#### TEXTE EXTRAIT

Qu’est-ce que le clivage en psychologie ?

Le clivage est un mécanisme de défense, c’est à dire une manière dont le moi se protège de menaces internes ou externes, conscientes ou inconscientes. On peut définir le clivage comme l’action de séparation, de division du moi ou d’un autre, sous l’influence angoissante d’une menace, de façon à faire coexister les deux parties ainsi séparées et qui se méconnaissent. Plus simplement, on peut évoquer une perception simultanée de deux opposés en soi ou dans l’autre. Dans l’ouvrage « Les mécanismes de défense » de Ionescu et al. (2020) aux éditions Dunod, il est spécifié que le « clivage permet l’organisation des émotions, des sensations et des pensées ou encore des objets, condition préalable à tout processus d’intégration et de socialisation.« 

La notion de clivage a été utilisé dans ce sens pour la première fois par Janet d’une part en 1889 puis par Freud et Breuer en 1895. Bleuler l’employa pour décrire la psychopathologie des schizophrènes qui déploient une forme extrême de ce mécanisme lors des épisodes de délire et de dépersonnalisation. Freud abandonne un temps la notion de clivage puis y revient dans son œuvre tardive (1938, 1940) quand il le définit comme un processus par lequel le moi peut se scinder pour faire face à une réalité dangereuse.

#### DONNÉES COLLECTÉES
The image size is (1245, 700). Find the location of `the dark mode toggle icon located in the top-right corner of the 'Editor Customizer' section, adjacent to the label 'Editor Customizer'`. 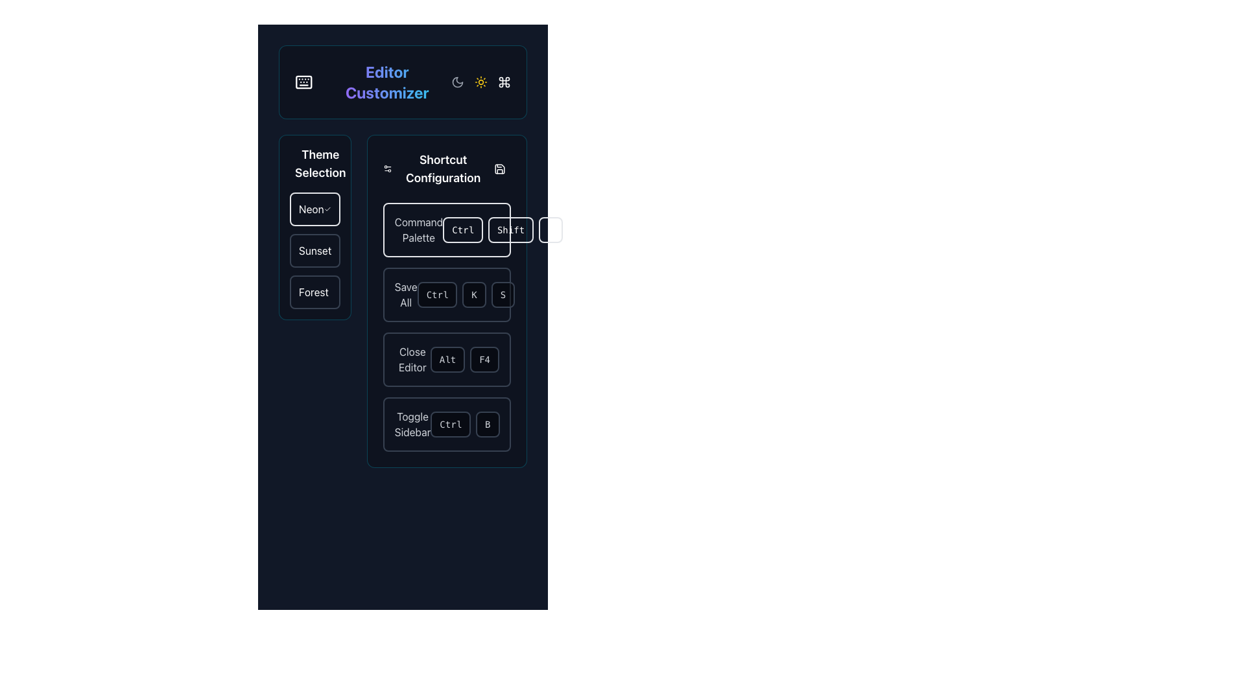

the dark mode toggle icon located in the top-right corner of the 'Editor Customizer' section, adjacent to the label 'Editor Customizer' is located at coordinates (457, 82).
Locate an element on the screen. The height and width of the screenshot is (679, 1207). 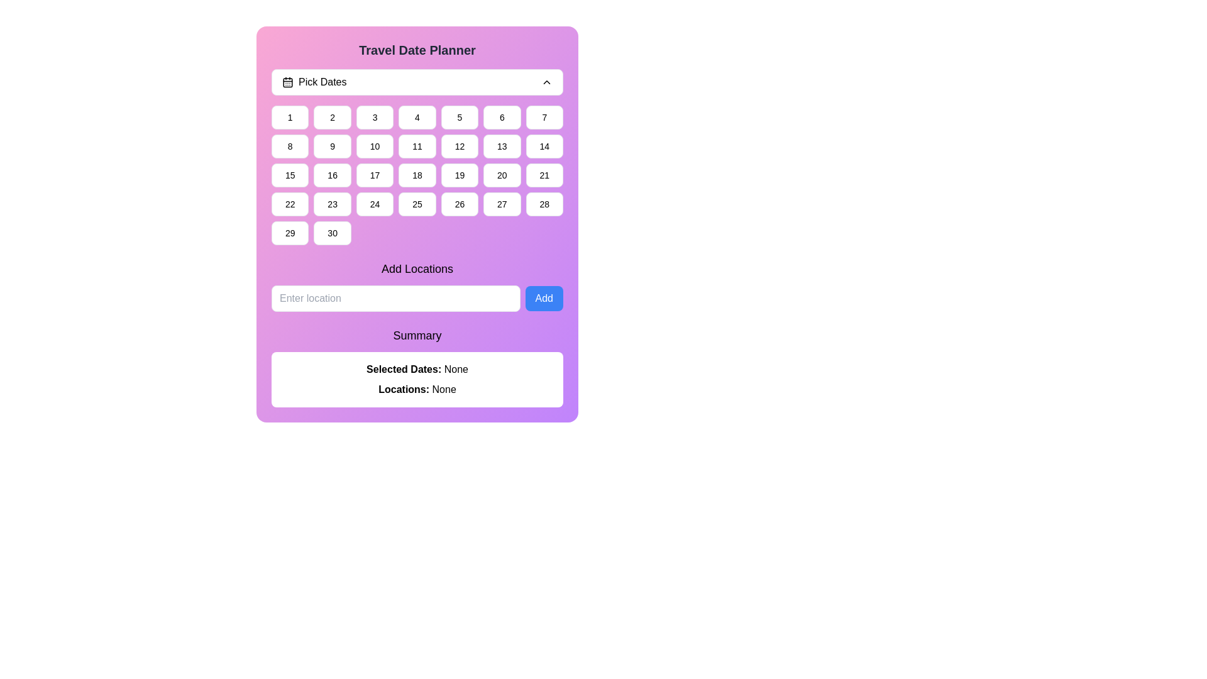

#### CONSIGNE 1
Répondez aux questions suivantes sur le texte consacré au clivage.
(a) De quel type de mécanisme le clivage relève-t-il ?
(b) Qui a utilisé le premier la notion de clivage dans ce sens, et en quelle année ?
(c) Pour décrire quoi Bleuler a-t-il employé cette notion ?
#### CONSIGNE 2
Reproduisez tout le passage du texte sur le clivage qui va de « La notion de clivage a » jusqu'à « une réalité dangereuse. ».
#### CONSIGNE 3
Poursuivez le texte sur le clivage en psychologie à partir de l'endroit où il s'arrête.

#### RÉSULTAT FINAL 1
(a) Le clivage est un mécanisme de défense.
(b) Janet, en 1889.
(c) La psychopathologie des schizophrènes.

#### RÉSULTAT FINAL 2
La notion de clivage a été utilisé dans ce sens pour la première fois par Janet d’une part en 1889 puis par Freud et Breuer en 1895. Bleuler l’employa pour décrire la psychopathologie des schizophrènes qui déploient une forme extrême de ce mécanisme lors des épisodes de délire et de dépersonnalisation. Freud abandonne un temps la notion de clivage puis y revient dans son œuvre tardive (1938, 1940) quand il le définit comme un processus par lequel le moi peut se scinder pour faire face à une réalité dangereuse.

#### RÉSULTAT FINAL 3
On trouve dans l’ouvrage précité l’exemple suivant :

« Balier (1988) rapporte cet éloquent « fait divers » : Un « homme ordinaire », bon mari, bon père, bon travailleur, sans passé psychiatrique ou judiciaire notoire, étrangla plusieurs prostituées en l’espace de quelques mois, « puis il alla se dénoncer dans l’espoir de faire cesser ses cauchemars au cours desquels il revoyait ces femmes, vivantes. Il fut étonné qu’on l’arrêtât sur-le-champ, car il ne pensait pas avoir commis quelque chose de grave ». Cet homme avait souffert de carences familiales infantiles et avait quelques difficultés conjugales, ce qui n’éclairait en rien les motivations de tels crimes, qu’il ignorait lui-même.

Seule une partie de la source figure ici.